Cantona's post-football life occupies a significant stretch of the documentary. His pivot to acting is celebrated through a clip from Shekhar Kapur's Elizabeth, where he played opposite Cate Blanchett as a French ambassador, and his charming self-parody in Ken Loach's Looking for Eric. The more outlandish roles—most notably a priapic vampire in the cult film You and the Night—are strangely omitted, perhaps to preserve the dignified portrait the filmmakers have constructed. Today, the film reveals, Cantona dedicates himself to creating enormous action paintings on his estate, a solitary existence that seems both monastic and self-mythologizing.

One of the documentary's more provocative theories links Cantona's volcanic temperament to an often-overlooked chapter of his career: his time at Olympique Marseille under the ownership of Bernard Tapie. Tapie, a charismatic but unscrupulous businessman later jailed for match-fixing, is posited as a formative influence—an example of how raw passion, unchecked, could galvanize a dressing room and a fanbase. The suggestion is that Cantona, having witnessed Tapie's fusion of success and fury, internalized a model of leadership that was equal parts inspiration and intimidation.

For Manchester United, the implications of Cantona's suspension were immediate and severe. The team, deprived of its talisman, narrowly lost the 1994–95 Premier League title to Blackburn Rovers, a failure that still stings for those involved. His return in October 1995, however, sparked a resurgence that delivered a domestic double and, in retrospect, cemented his legend. The documentary underscores how Ferguson's staunch support during the ban created a bond that transcended the player-manager relationship, becoming a defining example of how loyalty can harness and redeem chaotic brilliance.

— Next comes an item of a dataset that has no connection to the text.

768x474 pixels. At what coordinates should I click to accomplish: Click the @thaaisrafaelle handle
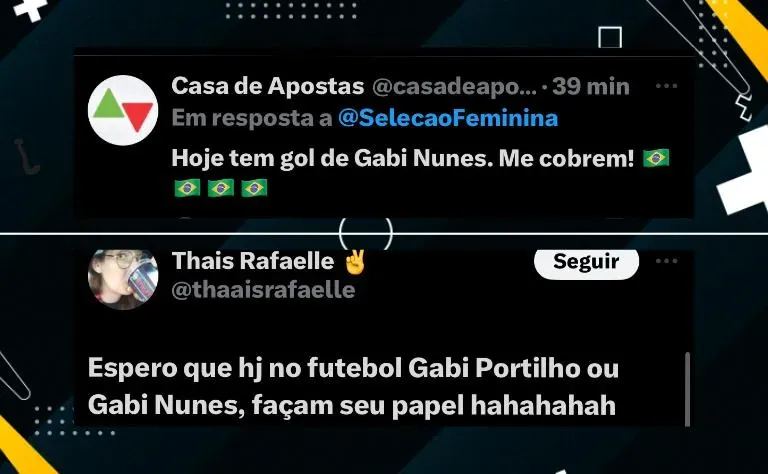tap(264, 290)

Ultimately, this Cannes entry is a fervent, fan-service documentary that will delight those who remember Cantona's collar-up swagger and sublime volleys. Yet by foregrounding the voices of Ferguson and Beckham, it also serves as a meditation on the nature of footballing genius—messy, mercurial, and often misunderstood by those outside the inner circle. It may not convert the uninitiated, and its hagiographic tone will irk critics of Cantona's excesses, but as a time capsule of 1990s football culture, it captures the electricity of a man who, for a few transcendent years, bent the Premier League to his will. Based on reporting from The Guardian.